Uma empresa de exploração de petróleo adota um sistema de IA que integra dados sísmicos, geológicos e históricos para prever com precisão a probabilidade de encontrar reservatórios de petróleo em determinadas áreas submarinas. Esse sistema utiliza algoritmos de aprendizado de máquina para analisar padrões de subsuperfície e identificar características geológicas associadas à presença de petróleo.

Como resultado, a empresa pode direcionar seus esforços de perfuração para locais com maior probabilidade de sucesso, reduzindo custos e aumentando a eficácia na descoberta de novos campos petrolíferos.

Nova onda de valorização

As implicações desses fenômenos são significativas para os investidores. A perspectiva de uma recessão nos Estados Unidos é substituída por um cenário de crescimento econômico sustentável e inflação controlada. Isso sugere que os juros podem permanecer estáveis ou experimentar ajustes moderados.

A recessão, que praticamente todos os economistas previam para 2023 e que ficou para 2024, pode ser substituída por um crescimento sustentável. Isso poderia gerar uma nova onda de valorização dos ativos.

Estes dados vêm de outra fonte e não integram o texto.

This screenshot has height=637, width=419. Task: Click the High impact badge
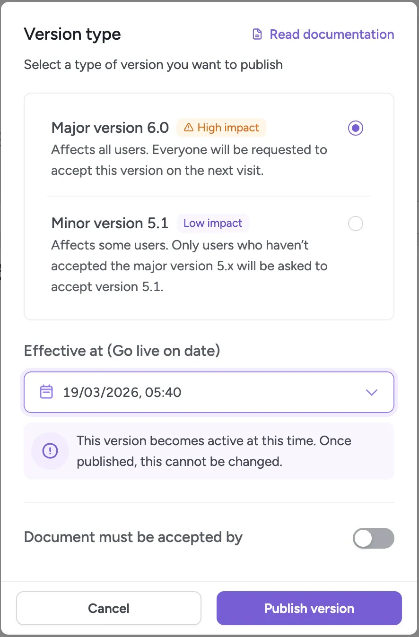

Na Bolsa, muitos investidores estão focando na compra de ações de empresas ligadas diretamente à inteligência artificial, como Nvidia (NVDC34) ou Microsoft (MSFT34). As ações techs já estão precificadas a valuations (valor do ativo) bem esticados, com muito crescimento já na conta.

Mas o que não nos damos conta é que outras empresas em setores alternativos podem acabar sendo as mais beneficiadas dessa tecnologia. Pelos exemplos que eu dei acima, podemos ver que vários setores terão seus processos otimizados e seus custos reduzidos.

Estamos no início de uma transformação monumental, em que o crescimento será impulsionado por avanços tecnológicos e mudanças nas dinâmicas do trabalho. Ignorar essa tendência seria perder uma oportunidade única.

O mundo está se reinventando e é hora de ajustar as velas de nossos investimentos para aproveitar essa nova era.